> WHAT THE TASK REQUIRES
Can you write out the part of the image-scaling question below that opens with the words containing "The images in" and closes with "is with Javascript.", switching "iPhone" to "iPad"?

> DOCUMENT TEXT
···
What's the right way to auto-scale images such that they fit exactly inside the browser window, while preserving their aspect ratio?
The images in the DNA Lounge photo and flyer galleries auto-scale to fit in the window. However, this only works horizontally. If the image is wider than the window, it shrinks, but if the image is still taller than the window, it does not. I'd like to make it scale in both directions, so that on an iPhone, both portrait and landscape images default to being fully visible, regardless of the phone's orientation.
The current (horizontal-only) behavior is is accomplished in CSS. The image has:
- width:100%; height: auto;
max-width:900px; max-height:600px;
I think that there's no way to make the image fit within the window using only CSS (and also preserve the image's aspect ratio). I think the only way to accomplish that is with Javascript.
···
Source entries
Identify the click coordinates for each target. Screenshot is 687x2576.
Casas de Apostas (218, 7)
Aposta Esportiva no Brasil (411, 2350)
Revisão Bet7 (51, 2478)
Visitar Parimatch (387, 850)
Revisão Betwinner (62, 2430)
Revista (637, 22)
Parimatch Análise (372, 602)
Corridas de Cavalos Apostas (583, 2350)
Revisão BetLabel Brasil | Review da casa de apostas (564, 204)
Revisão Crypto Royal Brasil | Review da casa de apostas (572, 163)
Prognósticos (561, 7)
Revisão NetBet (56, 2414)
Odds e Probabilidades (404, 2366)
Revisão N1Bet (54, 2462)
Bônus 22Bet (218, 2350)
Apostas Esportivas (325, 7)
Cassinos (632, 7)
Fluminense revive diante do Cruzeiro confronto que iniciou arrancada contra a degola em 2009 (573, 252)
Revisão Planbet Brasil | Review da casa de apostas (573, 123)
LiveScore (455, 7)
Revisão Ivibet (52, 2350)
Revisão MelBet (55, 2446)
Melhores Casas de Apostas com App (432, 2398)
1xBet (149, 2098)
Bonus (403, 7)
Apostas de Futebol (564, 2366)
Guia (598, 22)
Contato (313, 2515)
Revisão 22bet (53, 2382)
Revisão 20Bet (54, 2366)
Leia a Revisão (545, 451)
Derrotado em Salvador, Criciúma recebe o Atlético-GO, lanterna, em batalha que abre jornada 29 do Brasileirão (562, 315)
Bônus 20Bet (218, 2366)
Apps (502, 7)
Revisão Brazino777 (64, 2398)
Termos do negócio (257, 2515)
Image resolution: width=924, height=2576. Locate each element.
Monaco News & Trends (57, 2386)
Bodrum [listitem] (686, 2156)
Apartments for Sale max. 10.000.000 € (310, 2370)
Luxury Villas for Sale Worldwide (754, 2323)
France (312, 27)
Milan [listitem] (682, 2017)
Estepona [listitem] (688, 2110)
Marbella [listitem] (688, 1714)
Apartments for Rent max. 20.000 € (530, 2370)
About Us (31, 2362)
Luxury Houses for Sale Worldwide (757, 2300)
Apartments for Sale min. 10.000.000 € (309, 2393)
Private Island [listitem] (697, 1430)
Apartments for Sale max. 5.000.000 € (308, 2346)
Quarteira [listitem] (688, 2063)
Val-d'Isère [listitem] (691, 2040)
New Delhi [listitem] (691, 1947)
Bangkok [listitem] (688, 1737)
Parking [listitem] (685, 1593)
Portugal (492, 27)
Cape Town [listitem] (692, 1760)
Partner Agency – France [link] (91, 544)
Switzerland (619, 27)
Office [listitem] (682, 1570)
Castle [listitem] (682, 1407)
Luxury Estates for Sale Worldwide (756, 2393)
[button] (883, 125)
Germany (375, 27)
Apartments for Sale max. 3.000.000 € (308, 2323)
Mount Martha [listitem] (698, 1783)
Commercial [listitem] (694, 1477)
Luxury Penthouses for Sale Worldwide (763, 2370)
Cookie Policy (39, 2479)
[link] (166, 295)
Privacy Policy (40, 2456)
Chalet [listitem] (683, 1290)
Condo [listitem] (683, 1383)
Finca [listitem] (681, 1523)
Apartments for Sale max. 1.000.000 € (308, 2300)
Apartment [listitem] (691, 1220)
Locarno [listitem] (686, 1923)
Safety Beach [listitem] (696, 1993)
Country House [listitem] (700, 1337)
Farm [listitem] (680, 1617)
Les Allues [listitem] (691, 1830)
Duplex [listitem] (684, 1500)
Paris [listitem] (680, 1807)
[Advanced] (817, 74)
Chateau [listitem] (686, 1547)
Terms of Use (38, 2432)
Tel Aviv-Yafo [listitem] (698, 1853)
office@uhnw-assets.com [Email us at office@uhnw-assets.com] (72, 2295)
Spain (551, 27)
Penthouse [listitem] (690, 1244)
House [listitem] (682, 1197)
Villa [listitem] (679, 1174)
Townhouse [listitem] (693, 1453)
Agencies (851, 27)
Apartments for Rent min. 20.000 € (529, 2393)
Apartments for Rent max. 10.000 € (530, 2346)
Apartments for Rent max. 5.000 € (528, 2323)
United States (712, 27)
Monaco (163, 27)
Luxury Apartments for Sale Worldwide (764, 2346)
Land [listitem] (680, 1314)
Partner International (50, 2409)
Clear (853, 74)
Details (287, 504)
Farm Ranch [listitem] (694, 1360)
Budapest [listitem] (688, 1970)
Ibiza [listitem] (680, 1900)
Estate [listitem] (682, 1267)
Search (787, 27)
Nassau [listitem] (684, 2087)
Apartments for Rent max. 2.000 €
···
> ANSWER
The images in the DNA Lounge photo and flyer galleries auto-scale to fit in the window. However, this only works horizontally. If the image is wider than the window, it shrinks, but if the image is still taller than the window, it does not. I'd like to make it scale in both directions, so that on an iPad, both portrait and landscape images default to being fully visible, regardless of the phone's orientation.
The current (horizontal-only) behavior is is accomplished in CSS. The image has:
- width:100%; height: auto;
max-width:900px; max-height:600px;
I think that there's no way to make the image fit within the window using only CSS (and also preserve the image's aspect ratio). I think the only way to accomplish that is with Javascript.